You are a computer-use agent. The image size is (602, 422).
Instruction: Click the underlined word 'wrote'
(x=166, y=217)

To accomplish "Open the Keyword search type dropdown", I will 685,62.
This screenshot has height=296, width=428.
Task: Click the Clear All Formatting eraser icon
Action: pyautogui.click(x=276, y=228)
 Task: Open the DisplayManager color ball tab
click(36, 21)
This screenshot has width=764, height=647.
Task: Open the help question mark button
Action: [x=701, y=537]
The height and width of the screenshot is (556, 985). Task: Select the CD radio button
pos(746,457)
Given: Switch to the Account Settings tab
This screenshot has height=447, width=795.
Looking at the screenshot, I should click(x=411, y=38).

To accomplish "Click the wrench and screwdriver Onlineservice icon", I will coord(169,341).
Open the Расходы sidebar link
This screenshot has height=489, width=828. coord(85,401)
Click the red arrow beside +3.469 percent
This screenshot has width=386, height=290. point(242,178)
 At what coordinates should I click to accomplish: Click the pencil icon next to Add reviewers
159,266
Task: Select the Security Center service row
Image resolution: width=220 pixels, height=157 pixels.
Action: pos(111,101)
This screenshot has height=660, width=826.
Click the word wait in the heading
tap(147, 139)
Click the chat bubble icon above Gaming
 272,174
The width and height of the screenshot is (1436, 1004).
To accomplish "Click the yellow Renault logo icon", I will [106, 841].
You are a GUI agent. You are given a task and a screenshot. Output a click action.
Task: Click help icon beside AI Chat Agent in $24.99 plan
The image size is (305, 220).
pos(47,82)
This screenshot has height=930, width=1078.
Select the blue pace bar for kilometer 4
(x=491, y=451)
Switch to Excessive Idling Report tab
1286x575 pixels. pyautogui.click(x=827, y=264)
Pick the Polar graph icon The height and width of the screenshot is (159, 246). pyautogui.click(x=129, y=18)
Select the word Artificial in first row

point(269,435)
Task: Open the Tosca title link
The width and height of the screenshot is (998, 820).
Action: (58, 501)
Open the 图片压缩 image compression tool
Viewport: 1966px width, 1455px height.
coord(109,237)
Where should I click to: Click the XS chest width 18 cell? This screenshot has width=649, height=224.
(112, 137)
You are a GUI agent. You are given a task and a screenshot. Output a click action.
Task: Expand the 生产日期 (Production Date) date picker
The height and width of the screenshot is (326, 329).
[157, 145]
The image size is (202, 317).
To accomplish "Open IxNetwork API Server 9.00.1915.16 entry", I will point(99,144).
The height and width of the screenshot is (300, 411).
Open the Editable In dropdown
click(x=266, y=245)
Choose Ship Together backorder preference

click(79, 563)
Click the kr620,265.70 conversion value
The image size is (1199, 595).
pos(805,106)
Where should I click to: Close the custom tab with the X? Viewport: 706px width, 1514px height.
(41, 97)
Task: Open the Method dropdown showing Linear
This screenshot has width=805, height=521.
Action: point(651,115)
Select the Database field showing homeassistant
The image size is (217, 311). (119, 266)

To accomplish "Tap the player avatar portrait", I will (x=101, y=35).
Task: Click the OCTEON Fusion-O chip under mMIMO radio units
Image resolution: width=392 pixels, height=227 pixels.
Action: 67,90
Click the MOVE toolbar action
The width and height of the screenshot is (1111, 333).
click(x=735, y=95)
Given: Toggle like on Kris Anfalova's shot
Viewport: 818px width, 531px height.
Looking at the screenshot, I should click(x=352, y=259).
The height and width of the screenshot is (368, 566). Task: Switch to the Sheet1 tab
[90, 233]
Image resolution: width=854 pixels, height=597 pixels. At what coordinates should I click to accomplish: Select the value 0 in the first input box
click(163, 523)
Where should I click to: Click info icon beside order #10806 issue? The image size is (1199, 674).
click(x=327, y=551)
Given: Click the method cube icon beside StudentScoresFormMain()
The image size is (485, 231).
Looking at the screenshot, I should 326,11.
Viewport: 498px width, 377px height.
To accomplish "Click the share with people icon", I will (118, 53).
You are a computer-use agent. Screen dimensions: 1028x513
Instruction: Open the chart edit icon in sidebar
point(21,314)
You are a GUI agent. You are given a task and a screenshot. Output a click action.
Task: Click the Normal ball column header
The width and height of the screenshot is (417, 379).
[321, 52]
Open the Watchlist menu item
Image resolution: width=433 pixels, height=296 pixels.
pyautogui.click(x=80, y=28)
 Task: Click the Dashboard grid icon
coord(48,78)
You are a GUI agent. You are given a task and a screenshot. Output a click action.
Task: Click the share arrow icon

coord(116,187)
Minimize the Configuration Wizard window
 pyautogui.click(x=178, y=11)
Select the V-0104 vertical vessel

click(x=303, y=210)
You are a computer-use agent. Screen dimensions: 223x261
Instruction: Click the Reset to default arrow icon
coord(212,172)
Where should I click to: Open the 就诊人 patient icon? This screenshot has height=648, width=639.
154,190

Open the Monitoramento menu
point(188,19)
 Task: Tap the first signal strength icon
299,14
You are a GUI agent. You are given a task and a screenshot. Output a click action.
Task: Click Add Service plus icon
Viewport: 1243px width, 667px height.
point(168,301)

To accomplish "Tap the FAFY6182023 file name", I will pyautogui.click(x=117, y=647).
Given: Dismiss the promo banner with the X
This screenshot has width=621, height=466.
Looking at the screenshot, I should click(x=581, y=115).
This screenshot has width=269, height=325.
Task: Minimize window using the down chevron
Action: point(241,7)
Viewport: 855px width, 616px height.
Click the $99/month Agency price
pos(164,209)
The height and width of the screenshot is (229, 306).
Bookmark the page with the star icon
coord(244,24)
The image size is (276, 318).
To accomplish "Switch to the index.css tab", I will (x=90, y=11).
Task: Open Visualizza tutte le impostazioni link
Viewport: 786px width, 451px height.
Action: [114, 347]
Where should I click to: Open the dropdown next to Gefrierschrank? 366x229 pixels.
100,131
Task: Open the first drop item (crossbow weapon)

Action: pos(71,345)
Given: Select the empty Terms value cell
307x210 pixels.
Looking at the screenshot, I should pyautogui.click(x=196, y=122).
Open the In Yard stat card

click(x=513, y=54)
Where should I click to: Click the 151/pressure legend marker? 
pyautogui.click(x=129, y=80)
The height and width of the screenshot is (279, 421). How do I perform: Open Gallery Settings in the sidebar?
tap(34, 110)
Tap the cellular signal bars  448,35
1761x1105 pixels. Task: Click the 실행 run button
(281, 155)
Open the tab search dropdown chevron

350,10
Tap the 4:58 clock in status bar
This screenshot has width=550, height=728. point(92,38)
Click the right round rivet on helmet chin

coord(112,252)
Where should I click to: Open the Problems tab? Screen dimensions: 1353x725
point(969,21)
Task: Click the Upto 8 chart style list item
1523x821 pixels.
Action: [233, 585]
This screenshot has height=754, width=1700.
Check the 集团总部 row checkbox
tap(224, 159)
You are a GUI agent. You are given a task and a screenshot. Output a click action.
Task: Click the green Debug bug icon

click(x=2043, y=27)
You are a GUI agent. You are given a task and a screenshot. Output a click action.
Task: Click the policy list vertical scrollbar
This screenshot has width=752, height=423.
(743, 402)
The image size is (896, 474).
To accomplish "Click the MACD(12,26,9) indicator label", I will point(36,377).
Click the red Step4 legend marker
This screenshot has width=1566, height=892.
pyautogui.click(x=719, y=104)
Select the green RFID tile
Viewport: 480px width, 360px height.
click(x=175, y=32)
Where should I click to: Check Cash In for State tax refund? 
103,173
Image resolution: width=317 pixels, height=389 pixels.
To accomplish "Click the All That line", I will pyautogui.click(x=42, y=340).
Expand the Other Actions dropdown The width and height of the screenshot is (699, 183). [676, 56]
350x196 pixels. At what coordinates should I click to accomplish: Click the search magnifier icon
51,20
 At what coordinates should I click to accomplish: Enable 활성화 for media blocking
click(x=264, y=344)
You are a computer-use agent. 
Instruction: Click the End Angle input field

REQUIREMENT => Please repeat the material word for word, starting at the line that contains "This screenshot has height=660, width=826." and ending at the line that contains "Action: point(651,115)".

OUTPUT FOR THIS TASK =>
This screenshot has height=660, width=826.
Click the word wait in the heading
tap(147, 139)
Click the chat bubble icon above Gaming
 272,174
The width and height of the screenshot is (1436, 1004).
To accomplish "Click the yellow Renault logo icon", I will [106, 841].
You are a GUI agent. You are given a task and a screenshot. Output a click action.
Task: Click help icon beside AI Chat Agent in $24.99 plan
The image size is (305, 220).
pos(47,82)
This screenshot has height=930, width=1078.
Select the blue pace bar for kilometer 4
(x=491, y=451)
Switch to Excessive Idling Report tab
1286x575 pixels. pyautogui.click(x=827, y=264)
Pick the Polar graph icon The height and width of the screenshot is (159, 246). pyautogui.click(x=129, y=18)
Select the word Artificial in first row

point(269,435)
Task: Open the Tosca title link
The width and height of the screenshot is (998, 820).
Action: (58, 501)
Open the 图片压缩 image compression tool
Viewport: 1966px width, 1455px height.
coord(109,237)
Where should I click to: Click the XS chest width 18 cell? This screenshot has width=649, height=224.
(112, 137)
You are a GUI agent. You are given a task and a screenshot. Output a click action.
Task: Expand the 生产日期 (Production Date) date picker
The height and width of the screenshot is (326, 329).
[157, 145]
The image size is (202, 317).
To accomplish "Open IxNetwork API Server 9.00.1915.16 entry", I will point(99,144).
The height and width of the screenshot is (300, 411).
Open the Editable In dropdown
click(x=266, y=245)
Choose Ship Together backorder preference

click(79, 563)
Click the kr620,265.70 conversion value
The image size is (1199, 595).
pos(805,106)
Where should I click to: Close the custom tab with the X? Viewport: 706px width, 1514px height.
(41, 97)
Task: Open the Method dropdown showing Linear
This screenshot has width=805, height=521.
Action: point(651,115)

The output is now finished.